Para este momento R comenzaba a fastidiarse. Según R veía la cosa era muy simple. Se trataba de A o B. Se trataba únicamente de virar a la izquierda o virar a la derecha. Lo que resultase después no tenía nada que ver con sus intenciones. R, a decir verdad, no tenía intenciones. R tenía un trabajo y era un hombre cumplido, solamente. Por otra parte, R sabía que llegado el momento no había ningún sentido en dar marcha atrás así como así. De modo que se paró frente a nuestro hombre, que para ese momento era ya más un despojo que otra cosa, y lo ayudó a levantarse. El hombre trató de abrasarse a las piernas de R pero éste lo detuvo. ―Párese―, le dijo, casi ausente, con una voz serena y sin apasionamientos. ―No quiero matarlo aquí en el suelo como a un animal. Va a ser muy rápido, despreocúpese, apenas si sentirá el disparo. La muerte no duele.

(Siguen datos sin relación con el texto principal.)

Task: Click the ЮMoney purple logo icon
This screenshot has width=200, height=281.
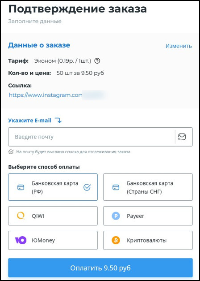Action: click(21, 240)
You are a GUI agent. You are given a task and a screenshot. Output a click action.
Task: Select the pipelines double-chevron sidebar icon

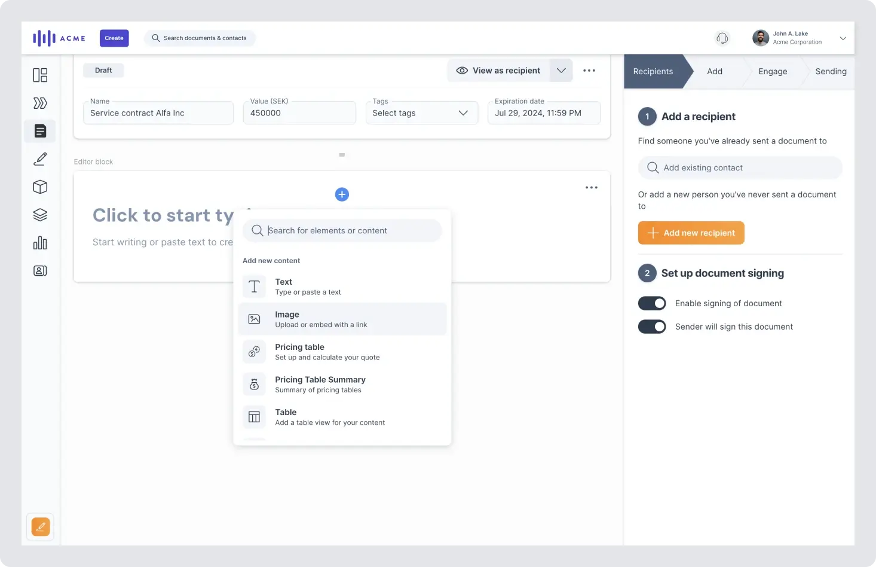(40, 102)
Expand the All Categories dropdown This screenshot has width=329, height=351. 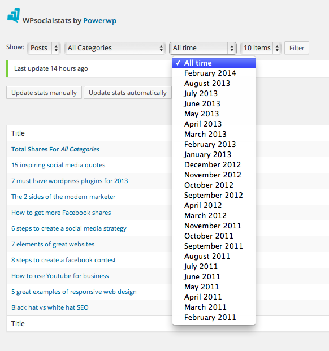click(115, 48)
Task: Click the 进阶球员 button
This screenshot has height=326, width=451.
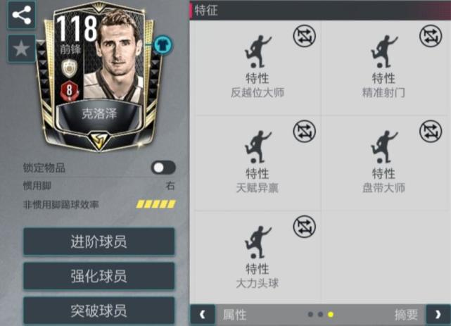Action: [x=99, y=242]
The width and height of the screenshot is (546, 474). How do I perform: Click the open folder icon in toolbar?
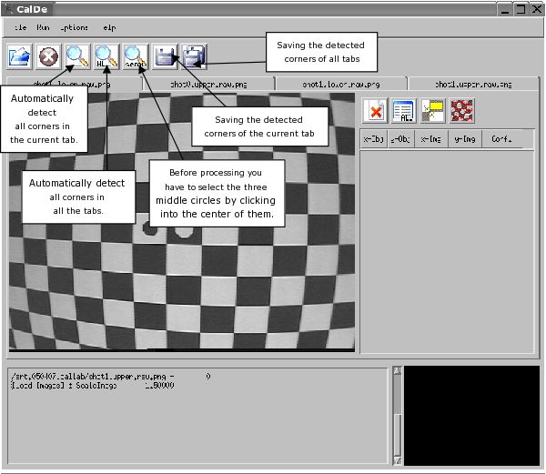[x=20, y=56]
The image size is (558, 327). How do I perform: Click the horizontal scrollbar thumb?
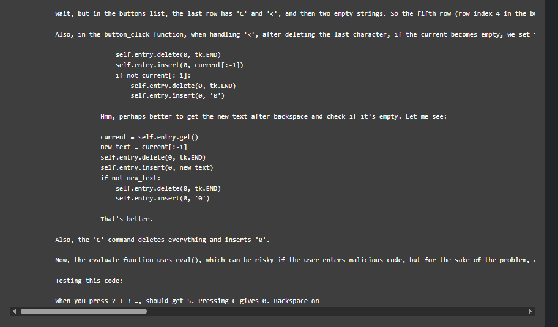pos(84,311)
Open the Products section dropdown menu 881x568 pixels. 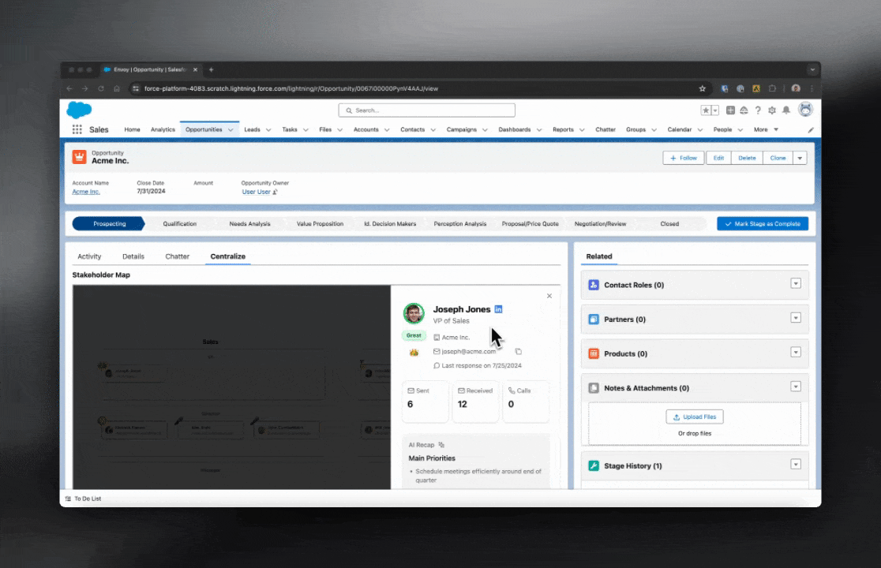point(796,353)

En el último momento, ya con el hombre mirando a la pared, temblando, haciéndose pequeño, muy pequeño, R consideró unos segundos dónde debería dar el disparo. Tanto si la bala entraba por la espalda, a la altura del corazón, como si lo hacía por la nuca, la muerte sobrevendría muy rápido. Pero R, que finalmente era un hombre sensible y puede decirse que, en ciertas circunstancias, hasta impresionable, pensó en la repulsión o el espanto que podría causar en el ataúd abierto el rostro desfigurado de aquel hombre. Así que tomó la escopeta firmemente, con ambas manos, y colocó la boca del cañón justo en medio de los dos omóplatos.

El hombre, que al parecer había terminado por aceptar una muerte inminente pues ya no lloraba, hizo una última súplica ―ya que va a matarme―, dijo ―permítame al menos rezar un padre nuestro―. Y R, que no era muy devoto en realidad, pero que seguro, cuando niño, lo había sido, dijo que sí. R dijo que sí, también, porque súbitamente, como en otras tantas escenas parecidas a ésta, recordaba la frase que a manera de muletilla, cuando R era un niño, le escuchaba a su madre. ―Que dios nos encuentre confesados―, ella decía.

Así que, durante un tiempo impreciso, mientras el hombrecillo rezaba confundiendo súplicas y letanías, R se mantuvo en silencio. R separó un poco las piernas y apoyó la boca de la escopeta sobre la espalda de aquel hombre que se replegó a la pared. Luego se pasó la punta de la lengua, lentamente, por una caries que empezaba a dolerle e hizo un gesto.

Entonces el hombre terminó de rezar. Y dijo amén.

1 comment:

mar adentro said...

Pinche R. Ojalá que no encuentre un dentista en 100,000 km. a la redonda. Como bien lo dijo, la muerte no duele, pero, ¿qué tal las caries?...ojalá el único dentista disponible sea el de aquel cuento de García Márquez al que no le daba la gana usar anestecia.

La muerte no duele (es realmente bello)...

Me gustó mucho, tanto que tengo esta especie de sentimientos encontrados por R. No lo dejes ir, me gustaría saber más sobre él.